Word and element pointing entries
• • • • • • •

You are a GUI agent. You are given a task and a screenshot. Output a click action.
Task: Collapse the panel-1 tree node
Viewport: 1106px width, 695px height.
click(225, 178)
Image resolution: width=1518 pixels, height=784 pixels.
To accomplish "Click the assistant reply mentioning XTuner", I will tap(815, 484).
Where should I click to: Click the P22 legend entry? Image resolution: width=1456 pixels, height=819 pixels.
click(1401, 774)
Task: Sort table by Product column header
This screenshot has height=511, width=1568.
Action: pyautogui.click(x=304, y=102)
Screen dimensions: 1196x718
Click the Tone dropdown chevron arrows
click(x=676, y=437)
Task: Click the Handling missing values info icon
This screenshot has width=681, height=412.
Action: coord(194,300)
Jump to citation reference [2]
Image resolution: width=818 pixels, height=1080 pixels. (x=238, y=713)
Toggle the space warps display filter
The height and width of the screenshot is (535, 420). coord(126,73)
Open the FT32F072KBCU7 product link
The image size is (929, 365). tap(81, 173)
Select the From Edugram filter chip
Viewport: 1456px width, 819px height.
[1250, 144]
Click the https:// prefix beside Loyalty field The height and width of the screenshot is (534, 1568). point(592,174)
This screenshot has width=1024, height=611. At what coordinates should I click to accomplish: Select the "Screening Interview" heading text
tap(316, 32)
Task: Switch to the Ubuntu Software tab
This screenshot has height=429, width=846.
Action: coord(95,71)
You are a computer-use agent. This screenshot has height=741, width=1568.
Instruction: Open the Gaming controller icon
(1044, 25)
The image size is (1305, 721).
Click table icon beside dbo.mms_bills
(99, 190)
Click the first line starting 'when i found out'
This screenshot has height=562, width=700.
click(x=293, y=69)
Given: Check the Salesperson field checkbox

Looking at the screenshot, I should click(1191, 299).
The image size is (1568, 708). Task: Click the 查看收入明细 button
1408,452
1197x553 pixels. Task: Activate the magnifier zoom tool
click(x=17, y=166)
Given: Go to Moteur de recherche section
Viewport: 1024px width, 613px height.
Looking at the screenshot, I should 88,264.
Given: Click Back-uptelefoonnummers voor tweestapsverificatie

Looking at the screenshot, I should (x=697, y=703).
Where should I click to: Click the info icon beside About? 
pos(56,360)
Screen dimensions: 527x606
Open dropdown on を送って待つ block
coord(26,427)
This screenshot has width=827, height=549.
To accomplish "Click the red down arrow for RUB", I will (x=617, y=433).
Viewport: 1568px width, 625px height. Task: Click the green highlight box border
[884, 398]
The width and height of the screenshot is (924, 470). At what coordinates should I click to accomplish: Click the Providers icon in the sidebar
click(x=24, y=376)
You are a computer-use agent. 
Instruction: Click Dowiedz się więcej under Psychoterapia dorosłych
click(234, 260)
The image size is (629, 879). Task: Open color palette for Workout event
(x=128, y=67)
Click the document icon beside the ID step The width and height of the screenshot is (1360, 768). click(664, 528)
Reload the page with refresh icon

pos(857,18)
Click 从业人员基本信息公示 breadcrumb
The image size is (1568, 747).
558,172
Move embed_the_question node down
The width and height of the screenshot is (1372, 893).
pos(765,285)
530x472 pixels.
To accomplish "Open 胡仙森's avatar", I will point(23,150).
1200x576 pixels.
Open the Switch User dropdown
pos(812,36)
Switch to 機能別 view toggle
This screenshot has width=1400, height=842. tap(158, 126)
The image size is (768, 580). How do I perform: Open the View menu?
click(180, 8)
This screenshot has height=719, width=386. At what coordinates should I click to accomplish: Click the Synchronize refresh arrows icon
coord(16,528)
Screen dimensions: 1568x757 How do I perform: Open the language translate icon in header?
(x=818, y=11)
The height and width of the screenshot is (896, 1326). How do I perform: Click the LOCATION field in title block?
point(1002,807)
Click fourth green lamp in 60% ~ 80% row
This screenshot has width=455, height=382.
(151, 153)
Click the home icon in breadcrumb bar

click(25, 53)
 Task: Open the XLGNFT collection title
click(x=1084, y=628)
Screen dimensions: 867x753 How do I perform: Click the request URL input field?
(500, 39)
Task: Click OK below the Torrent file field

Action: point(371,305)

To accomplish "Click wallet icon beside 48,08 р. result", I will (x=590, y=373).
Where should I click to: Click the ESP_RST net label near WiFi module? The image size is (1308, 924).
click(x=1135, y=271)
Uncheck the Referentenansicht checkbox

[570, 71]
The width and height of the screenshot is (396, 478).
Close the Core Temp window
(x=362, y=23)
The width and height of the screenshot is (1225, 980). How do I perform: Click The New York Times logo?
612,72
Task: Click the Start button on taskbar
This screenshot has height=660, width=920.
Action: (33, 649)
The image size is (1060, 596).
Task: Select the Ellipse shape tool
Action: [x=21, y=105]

• • • • • • •

STATED PROBLEM: Convert the entries above into a Markdown table with the columns Row and Line, giving each non-blank line its own numbered row.

REPLY:
| Row | Line |
|---|---|
| 1 | You are a GUI agent. You are given a task and a screenshot. Output a click action. |
| 2 | Task: Collapse the panel-1 tree node |
| 3 | Viewport: 1106px width, 695px height. |
| 4 | click(225, 178) |
| 5 | Image resolution: width=1518 pixels, height=784 pixels. |
| 6 | To accomplish "Click the assistant reply mentioning XTuner", I will tap(815, 484). |
| 7 | Where should I click to: Click the P22 legend entry? Image resolution: width=1456 pixels, height=819 pixels. |
| 8 | click(1401, 774) |
| 9 | Task: Sort table by Product column header |
| 10 | This screenshot has height=511, width=1568. |
| 11 | Action: pyautogui.click(x=304, y=102) |
| 12 | Screen dimensions: 1196x718 |
| 13 | Click the Tone dropdown chevron arrows |
| 14 | click(x=676, y=437) |
| 15 | Task: Click the Handling missing values info icon |
| 16 | This screenshot has width=681, height=412. |
| 17 | Action: coord(194,300) |
| 18 | Jump to citation reference [2] |
| 19 | Image resolution: width=818 pixels, height=1080 pixels. (x=238, y=713) |
| 20 | Toggle the space warps display filter |
| 21 | The height and width of the screenshot is (535, 420). coord(126,73) |
| 22 | Open the FT32F072KBCU7 product link |
| 23 | The image size is (929, 365). tap(81, 173) |
| 24 | Select the From Edugram filter chip |
| 25 | Viewport: 1456px width, 819px height. |
| 26 | [1250, 144] |
| 27 | Click the https:// prefix beside Loyalty field The height and width of the screenshot is (534, 1568). point(592,174) |
| 28 | This screenshot has width=1024, height=611. At what coordinates should I click to accomplish: Select the "Screening Interview" heading text |
| 29 | tap(316, 32) |
| 30 | Task: Switch to the Ubuntu Software tab |
| 31 | This screenshot has height=429, width=846. |
| 32 | Action: coord(95,71) |
| 33 | You are a computer-use agent. This screenshot has height=741, width=1568. |
| 34 | Instruction: Open the Gaming controller icon |
| 35 | (1044, 25) |
| 36 | The image size is (1305, 721). |
| 37 | Click table icon beside dbo.mms_bills |
| 38 | (99, 190) |
| 39 | Click the first line starting 'when i found out' |
| 40 | This screenshot has height=562, width=700. |
| 41 | click(x=293, y=69) |
| 42 | Given: Check the Salesperson field checkbox |
| 43 | Looking at the screenshot, I should click(1191, 299). |
| 44 | The image size is (1568, 708). Task: Click the 查看收入明细 button |
| 45 | 1408,452 |
| 46 | 1197x553 pixels. Task: Activate the magnifier zoom tool |
| 47 | click(x=17, y=166) |
| 48 | Given: Go to Moteur de recherche section |
| 49 | Viewport: 1024px width, 613px height. |
| 50 | Looking at the screenshot, I should 88,264. |
| 51 | Given: Click Back-uptelefoonnummers voor tweestapsverificatie |
| 52 | Looking at the screenshot, I should (x=697, y=703). |
| 53 | Where should I click to: Click the info icon beside About?  |
| 54 | pos(56,360) |
| 55 | Screen dimensions: 527x606 |
| 56 | Open dropdown on を送って待つ block |
| 57 | coord(26,427) |
| 58 | This screenshot has width=827, height=549. |
| 59 | To accomplish "Click the red down arrow for RUB", I will (x=617, y=433). |
| 60 | Viewport: 1568px width, 625px height. Task: Click the green highlight box border |
| 61 | [884, 398] |
| 62 | The width and height of the screenshot is (924, 470). At what coordinates should I click to accomplish: Click the Providers icon in the sidebar |
| 63 | click(x=24, y=376) |
| 64 | You are a computer-use agent.  |
| 65 | Instruction: Click Dowiedz się więcej under Psychoterapia dorosłych |
| 66 | click(234, 260) |
| 67 | The image size is (629, 879). Task: Open color palette for Workout event |
| 68 | (x=128, y=67) |
| 69 | Click the document icon beside the ID step The width and height of the screenshot is (1360, 768). click(664, 528) |
| 70 | Reload the page with refresh icon |
| 71 | pos(857,18) |
| 72 | Click 从业人员基本信息公示 breadcrumb |
| 73 | The image size is (1568, 747). |
| 74 | 558,172 |
| 75 | Move embed_the_question node down |
| 76 | The width and height of the screenshot is (1372, 893). |
| 77 | pos(765,285) |
| 78 | 530x472 pixels. |
| 79 | To accomplish "Open 胡仙森's avatar", I will point(23,150). |
| 80 | 1200x576 pixels. |
| 81 | Open the Switch User dropdown |
| 82 | pos(812,36) |
| 83 | Switch to 機能別 view toggle |
| 84 | This screenshot has width=1400, height=842. tap(158, 126) |
| 85 | The image size is (768, 580). How do I perform: Open the View menu? |
| 86 | click(180, 8) |
| 87 | This screenshot has height=719, width=386. At what coordinates should I click to accomplish: Click the Synchronize refresh arrows icon |
| 88 | coord(16,528) |
| 89 | Screen dimensions: 1568x757 How do I perform: Open the language translate icon in header? |
| 90 | (x=818, y=11) |
| 91 | The height and width of the screenshot is (896, 1326). How do I perform: Click the LOCATION field in title block? |
| 92 | point(1002,807) |
| 93 | Click fourth green lamp in 60% ~ 80% row |
| 94 | This screenshot has width=455, height=382. |
| 95 | (151, 153) |
| 96 | Click the home icon in breadcrumb bar |
| 97 | click(25, 53) |
| 98 |  Task: Open the XLGNFT collection title |
| 99 | click(x=1084, y=628) |
| 100 | Screen dimensions: 867x753 How do I perform: Click the request URL input field? |
| 101 | (500, 39) |
| 102 | Task: Click OK below the Torrent file field |
| 103 | Action: point(371,305) |
| 104 | To accomplish "Click wallet icon beside 48,08 р. result", I will (x=590, y=373). |
| 105 | Where should I click to: Click the ESP_RST net label near WiFi module? The image size is (1308, 924). |
| 106 | click(x=1135, y=271) |
| 107 | Uncheck the Referentenansicht checkbox |
| 108 | [570, 71] |
| 109 | The width and height of the screenshot is (396, 478). |
| 110 | Close the Core Temp window |
| 111 | (x=362, y=23) |
| 112 | The width and height of the screenshot is (1225, 980). How do I perform: Click The New York Times logo? |
| 113 | 612,72 |
| 114 | Task: Click the Start button on taskbar |
| 115 | This screenshot has height=660, width=920. |
| 116 | Action: (33, 649) |
| 117 | The image size is (1060, 596). |
| 118 | Task: Select the Ellipse shape tool |
| 119 | Action: [x=21, y=105] |